## [MATERIAL FOR THIS TASK]
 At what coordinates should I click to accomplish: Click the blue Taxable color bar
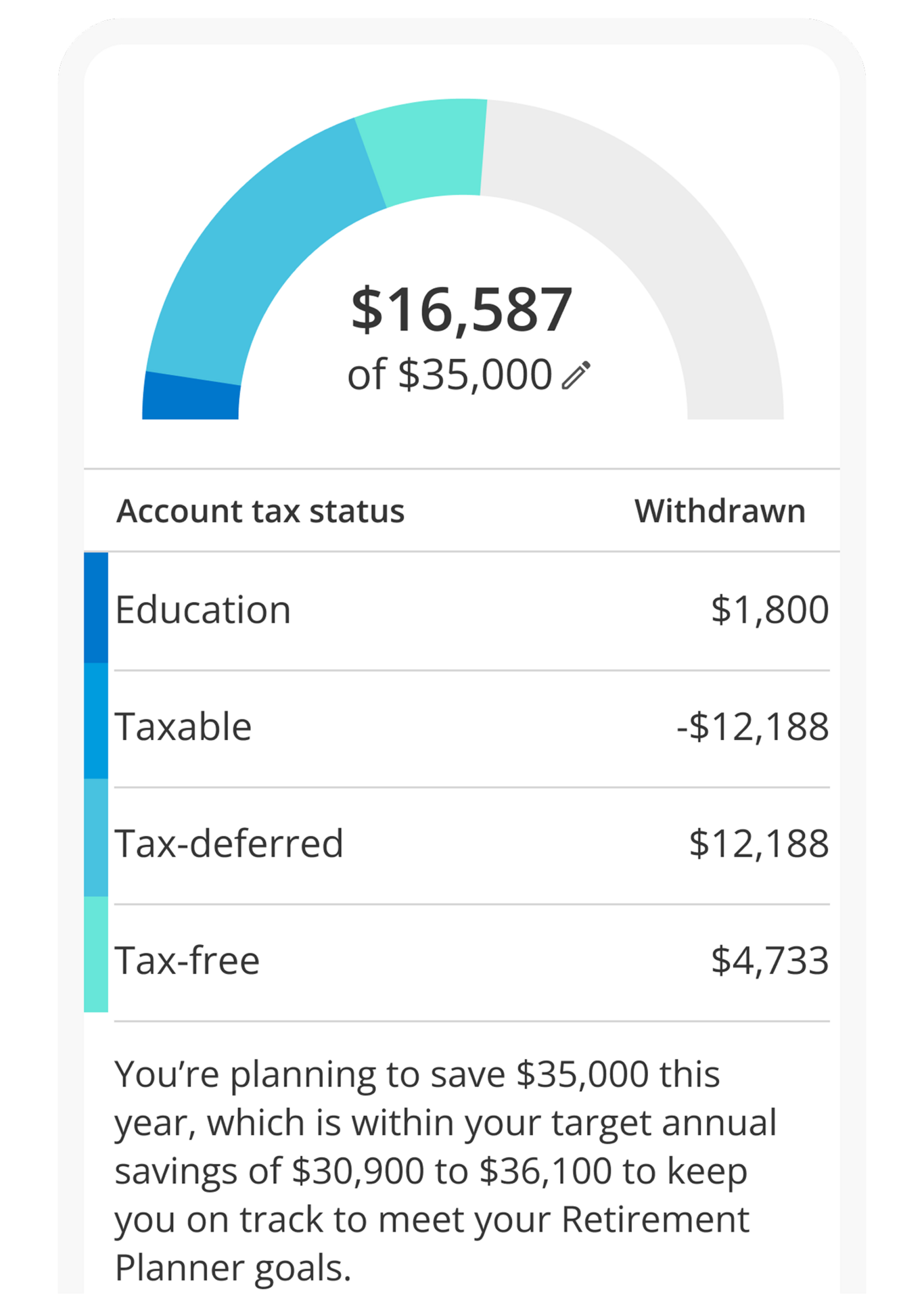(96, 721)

* * *

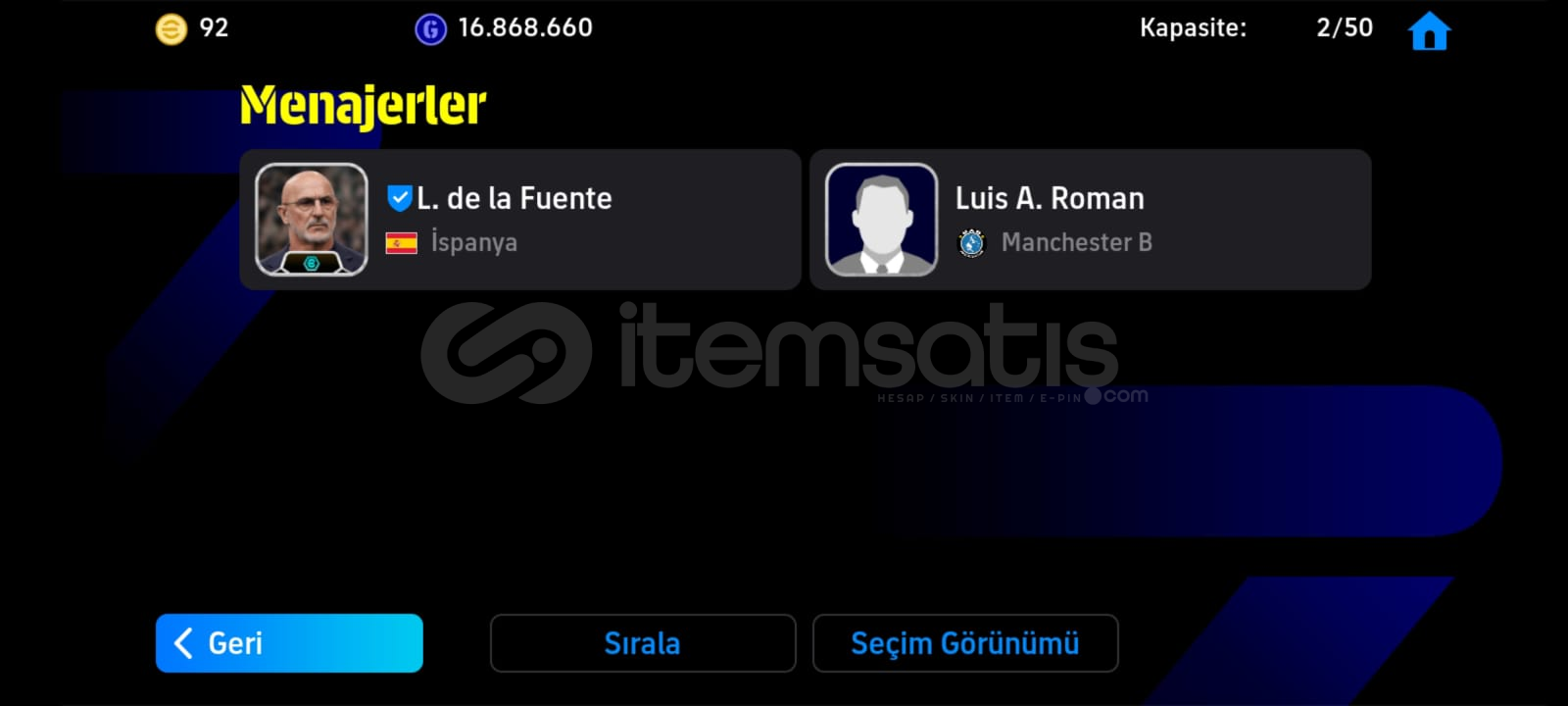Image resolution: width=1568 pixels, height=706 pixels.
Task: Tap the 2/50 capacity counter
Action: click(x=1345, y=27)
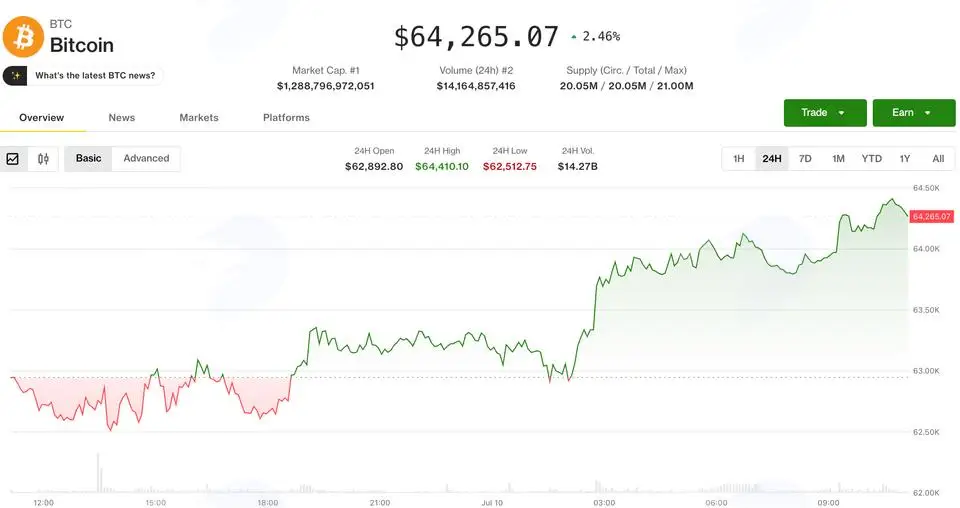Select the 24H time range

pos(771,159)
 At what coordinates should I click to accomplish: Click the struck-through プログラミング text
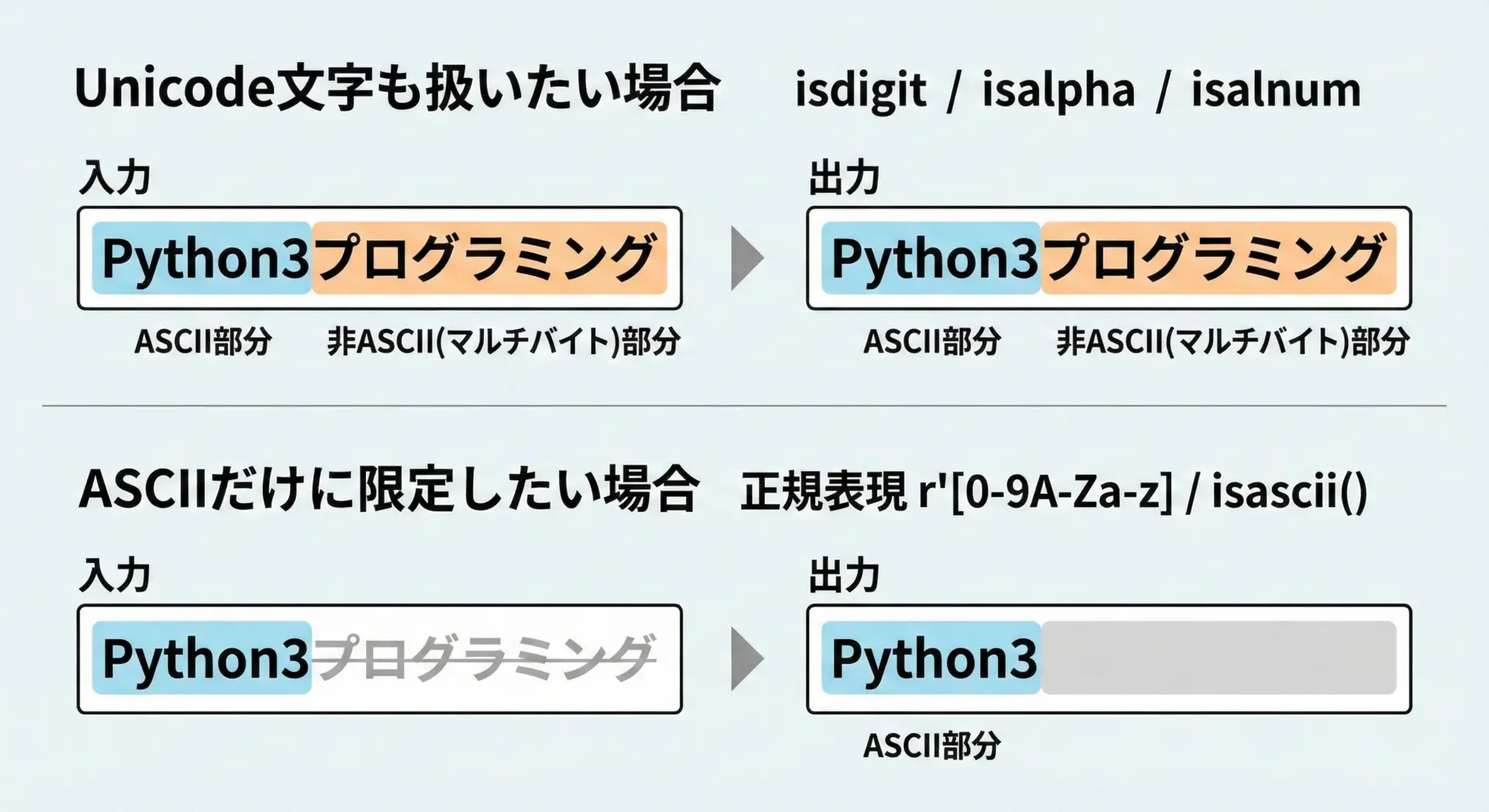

## [GIVEN EXERCISE]
Count how many lines in the items above contain the string "should", matching uppercase and lowercase exactly. Reply with the number alone.

## [EXERCISE RESPONSE]
2